Segment Start: SOURCE DOCUMENT
I picked up my XTR arms off of craigslist for $50 with worn out rings (that I wasn't going to use anyway), and another set from a bud with BB and Jericho SufferRing for $100. I'm looking for another set of 180mms with a spider (4x104mm or 5x94mm) for my other geared bike, if anybody has a line on them. 

I would love to get some Middleburns, but square or ISIS? I've had flex issues with my other square taper cranks, and reliability issues with ISIS. Unless somebody can show me an ISIS BB that can last a few years, I'm going to stay away. Otherwise, I would be all over a set of RS7s.

I ran square taper on my geared bike for a while recently, and with an XT square BB, it flexed enough to rub the front derailleur with the big ring when hammering out of the saddle. Drove me nuts.

That said, the sexiest setup I have seen in a while was a set of new XTRs, mirror polished silver. OMG, that was purdy.


----------



## Sizzler (Sep 24, 2009)

Sheepo5669 said:


> my Pinto is acting up again.


Did you sell the Golf with the hood painting? http://www.theonion.com/articles/i-customized-my-wheels,16313/ :lol:


----------



## ISuckAtRiding (Jul 7, 2006)
Segment End: SOURCE DOCUMENT
Segment Start: SUPPLIED MATERIAL
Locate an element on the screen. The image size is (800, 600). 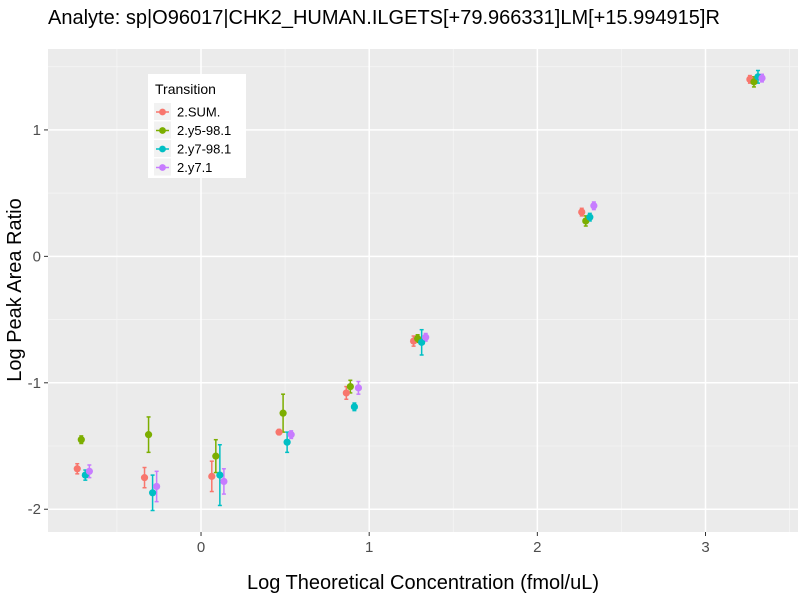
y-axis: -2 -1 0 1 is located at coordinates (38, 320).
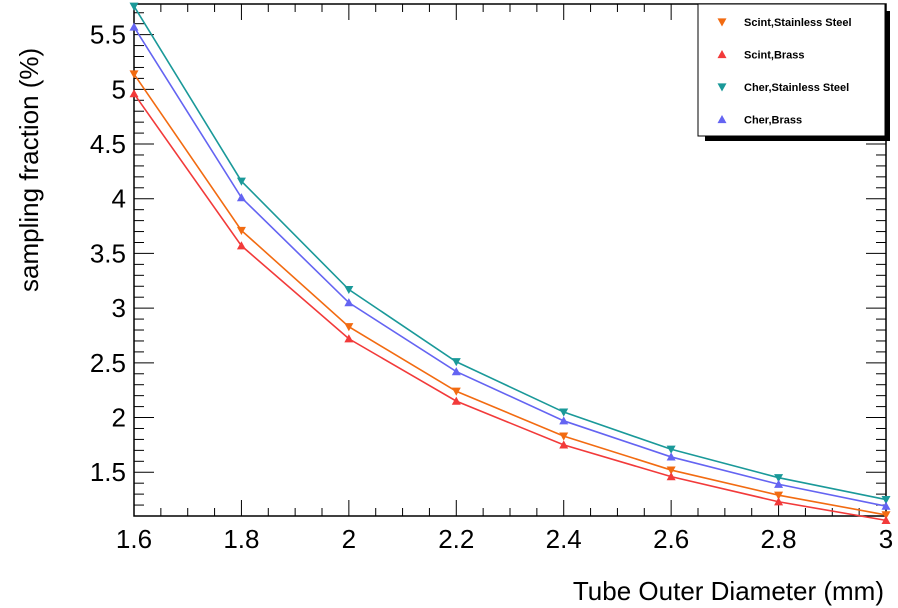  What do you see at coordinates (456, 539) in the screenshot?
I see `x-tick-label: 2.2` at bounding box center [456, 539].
Segment End: SUPPLIED MATERIAL
Segment Start: SUPPLIED MATERIAL
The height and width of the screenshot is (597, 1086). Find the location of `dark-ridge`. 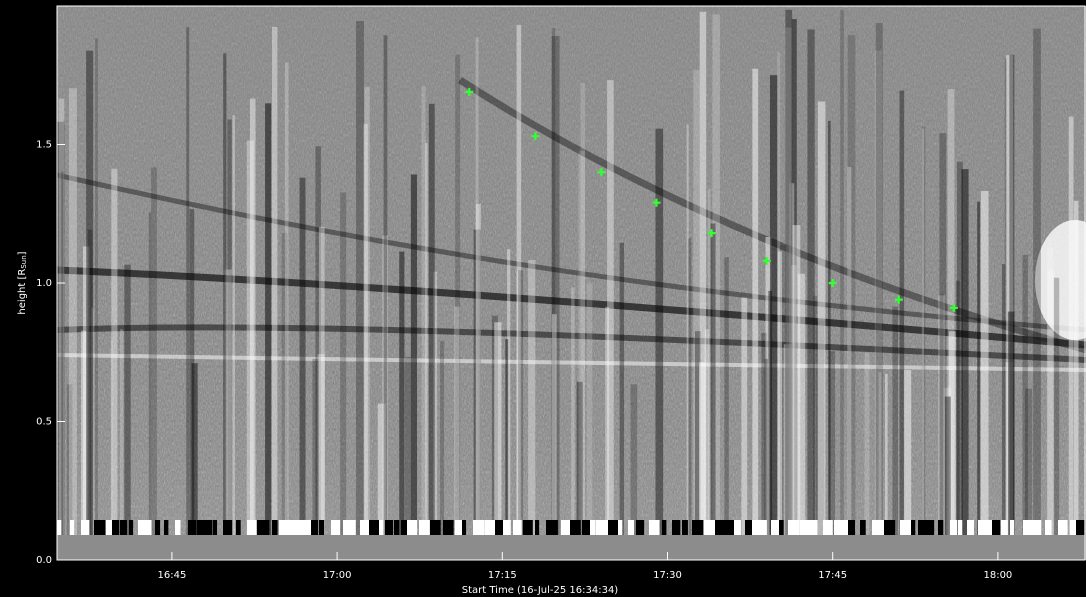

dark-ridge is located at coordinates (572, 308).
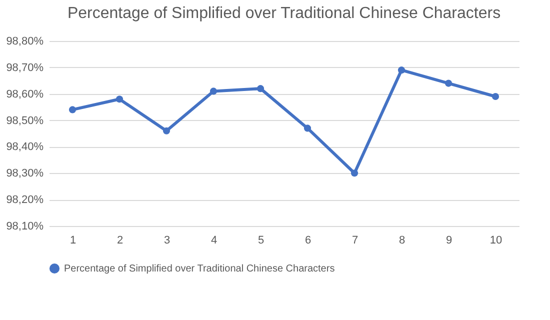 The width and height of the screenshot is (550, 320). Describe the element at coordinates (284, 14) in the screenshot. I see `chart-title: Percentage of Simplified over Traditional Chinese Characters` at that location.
Segment End: SUPPLIED MATERIAL
> _YOUR INSTRUCTIONS_
The forum thread on cranks near the top of the page mentions Middleburns. Explain in one to three sentences why the poster can't decide between square taper and ISIS for them.

> _EXERCISE ANSWER_
The poster's square taper cranks have flexed. On the geared bike with an XT square BB, they flexed enough to rub the front derailleur with the big ring when hammering out of the saddle. ISIS has had reliability issues, so the poster will stay away from it unless someone can show an ISIS BB that lasts a few years.